A Feature of Service Systems

The inputs to a service productive system are the consumers themselves. The productive process that transforms the inputs into outputs of labour, technology, information and the like.  The output of such a system is the altered state of the consumer, for example, a cured patient a transported traveller,  or an informed client.   The operations manager controls the design and mix of the productive process to meet customer requirements.

The key distinction between service and manufacturing systems is that services are intangible outputs that are consumed in the process of their production. The technology process for supplying the service can differ significantly from one industry in the service sector to another. Further, within the same industry – for example, the restaurant industry – there can be vast differences in both the supply technology and the desired outputs.

Several distinctions between systems that produce products and systems that produce services were noted.

In the production of tangible goods, such as automobiles, soap, or beer customer contact is limited to the retail end, after actual manufacturing has been completed. In the design, planning and control of the associated manufacturing process, the preferences of consumers are important, but the customer’s actual presence is not. This anonymity in the productive process that allows for the attainment of significant manufacturing efficiencies and productivity growth, as has been witnessed in the past 100 years. For example, the number of watches produced per worker has increased a hundred fold since the start-up of the watch industry. This has undoubtedly decreased the cost of watches, making them affordable to anyone with moderate means. In the same time, productivity in education may not have even doubled despite the significant advances in information transmission technology Therefore, without public subsidy advances in information transmission technology. Therefore, without public subsidy, quality education would be affordable only to those with extensive means. They key distinction is not that the watchmaker now works faster than the teacher but rather that the direct customer (pupil) contact required in education limits sustained growth in productivity without compromising  the quality of the service delivered. Gradual   increases in the cost of education are not the result of administrative inefficiencies but the nature of the services provided. An operations manager or policymaker who views progress in terms of cost reduction is likely to be frustrated in the field of education. Instead, the emphasis should be on the quality and accessibility of education and on education’s contribution to productivity growth in other sectors through well-trained engineers, managers, or physicists.

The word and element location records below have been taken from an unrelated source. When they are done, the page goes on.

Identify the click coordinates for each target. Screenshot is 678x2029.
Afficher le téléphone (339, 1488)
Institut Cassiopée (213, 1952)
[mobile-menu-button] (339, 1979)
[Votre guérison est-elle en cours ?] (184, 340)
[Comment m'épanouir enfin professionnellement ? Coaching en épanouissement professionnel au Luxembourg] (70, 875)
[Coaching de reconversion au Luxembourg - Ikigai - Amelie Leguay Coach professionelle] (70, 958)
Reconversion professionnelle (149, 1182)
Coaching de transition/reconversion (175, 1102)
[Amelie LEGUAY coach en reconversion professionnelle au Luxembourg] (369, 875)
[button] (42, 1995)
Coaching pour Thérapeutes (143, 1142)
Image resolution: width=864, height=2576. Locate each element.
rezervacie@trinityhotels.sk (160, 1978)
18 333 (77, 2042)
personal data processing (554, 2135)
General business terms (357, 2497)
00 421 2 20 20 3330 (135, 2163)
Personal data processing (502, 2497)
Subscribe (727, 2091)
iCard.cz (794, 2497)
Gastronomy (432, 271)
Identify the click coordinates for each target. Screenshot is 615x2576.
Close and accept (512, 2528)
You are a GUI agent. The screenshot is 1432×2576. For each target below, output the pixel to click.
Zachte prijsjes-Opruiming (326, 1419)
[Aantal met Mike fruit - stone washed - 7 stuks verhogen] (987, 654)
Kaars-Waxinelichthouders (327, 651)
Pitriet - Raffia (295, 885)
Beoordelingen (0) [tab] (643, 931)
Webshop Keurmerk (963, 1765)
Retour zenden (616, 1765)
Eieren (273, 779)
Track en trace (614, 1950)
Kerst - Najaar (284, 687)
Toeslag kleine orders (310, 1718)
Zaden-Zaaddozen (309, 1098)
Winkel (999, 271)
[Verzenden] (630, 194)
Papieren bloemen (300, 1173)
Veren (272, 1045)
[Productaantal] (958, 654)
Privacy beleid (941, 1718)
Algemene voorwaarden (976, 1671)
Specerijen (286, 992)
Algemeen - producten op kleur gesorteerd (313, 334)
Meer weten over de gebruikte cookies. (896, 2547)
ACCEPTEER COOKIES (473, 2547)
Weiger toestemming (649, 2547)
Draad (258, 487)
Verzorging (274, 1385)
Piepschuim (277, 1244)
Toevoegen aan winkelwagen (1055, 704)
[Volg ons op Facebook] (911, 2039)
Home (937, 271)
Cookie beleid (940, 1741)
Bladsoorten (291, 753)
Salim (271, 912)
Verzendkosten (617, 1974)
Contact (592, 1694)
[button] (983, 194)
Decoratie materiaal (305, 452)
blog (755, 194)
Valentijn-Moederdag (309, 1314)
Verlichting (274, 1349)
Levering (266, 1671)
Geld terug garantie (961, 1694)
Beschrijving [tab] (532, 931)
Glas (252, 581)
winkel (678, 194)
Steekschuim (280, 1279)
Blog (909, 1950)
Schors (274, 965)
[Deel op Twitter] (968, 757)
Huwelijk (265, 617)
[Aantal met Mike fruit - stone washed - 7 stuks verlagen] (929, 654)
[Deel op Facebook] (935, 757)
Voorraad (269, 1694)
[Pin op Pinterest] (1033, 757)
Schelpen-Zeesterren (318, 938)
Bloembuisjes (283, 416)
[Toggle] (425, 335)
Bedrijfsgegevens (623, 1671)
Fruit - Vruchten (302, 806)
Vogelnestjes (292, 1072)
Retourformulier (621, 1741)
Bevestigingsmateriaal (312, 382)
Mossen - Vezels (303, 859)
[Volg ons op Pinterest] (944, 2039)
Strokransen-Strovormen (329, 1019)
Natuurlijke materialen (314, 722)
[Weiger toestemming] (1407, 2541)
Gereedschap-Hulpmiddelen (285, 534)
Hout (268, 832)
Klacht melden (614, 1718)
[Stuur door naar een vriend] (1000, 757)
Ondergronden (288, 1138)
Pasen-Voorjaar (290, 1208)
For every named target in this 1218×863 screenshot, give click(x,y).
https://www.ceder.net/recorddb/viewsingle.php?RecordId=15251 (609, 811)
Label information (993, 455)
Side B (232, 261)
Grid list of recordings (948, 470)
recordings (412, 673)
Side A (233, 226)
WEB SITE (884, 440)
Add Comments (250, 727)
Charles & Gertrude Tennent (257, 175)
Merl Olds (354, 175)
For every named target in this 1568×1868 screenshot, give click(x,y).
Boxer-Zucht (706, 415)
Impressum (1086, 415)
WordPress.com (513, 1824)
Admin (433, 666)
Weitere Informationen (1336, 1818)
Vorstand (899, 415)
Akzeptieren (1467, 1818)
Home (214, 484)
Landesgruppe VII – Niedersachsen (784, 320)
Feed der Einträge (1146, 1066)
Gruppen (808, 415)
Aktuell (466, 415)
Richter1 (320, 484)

However, not all services require such a high degree of customer contact. At the other extreme is the telephone industry, which requires little direct customer contact except for operator assisted telephone calls and directory assistance. In this industry the cost of the service has steadily decreased while quality improvement has been consistently achieved over time. The productivity growths documented in the telephone industry are large in comparison to those attained by virtually any manufacturing institution. Since considerable insights into the workings of various industries within the service sector of our economy can be provided by using direct customer contact as a variable, we will use it as a primary   feature for classifying service systems.

The service sector does not consist of an identical group of services. The industries within the service sector are too different for a common frame of data analysis. The services can be classified into four categories:

1)   Stagnant personal services

2)   Substitutable  personal services

3)   Progressive services

4)   Explosive services.

These services frequently require direct contact between the customer and the service provider.  Some examples are hair cutting, live artistic performance, psychiatric counselling and teaching. These services offer low innovation potential and are difficult to standardize.

Although productivity gains are minimal in stagnant personal services, the operations manager has several options for strategically  placing the service that are consistent with corporate goals. All haircutting shops, for instance, are not alike. One may emphasize low cost with little customization, whereas another may emphasize customization and charge a higher price. Both firms may be successful if managed well, as they cater to different segments of the market.

Substitutable Personal Services:

These services require direct personal contact, and they have characteristics similar to stagnant personal services. However, it is possible to substitute for these services with technological or other alternatives. An example would be the services of a guard that can be replaced by electronic surveillance systems. In the 20th century we have seen ovens, washers and dryers and other household appliances substituted for personal servants (maids, cooks etc.). Some types of teaching such as real estate licensing course work are now   conducted using cassettes, tapes and videos, and the demand for the live instructors has decreased correspondingly.

A great leap in productivity in substitutable personal services is provided by technological innovation.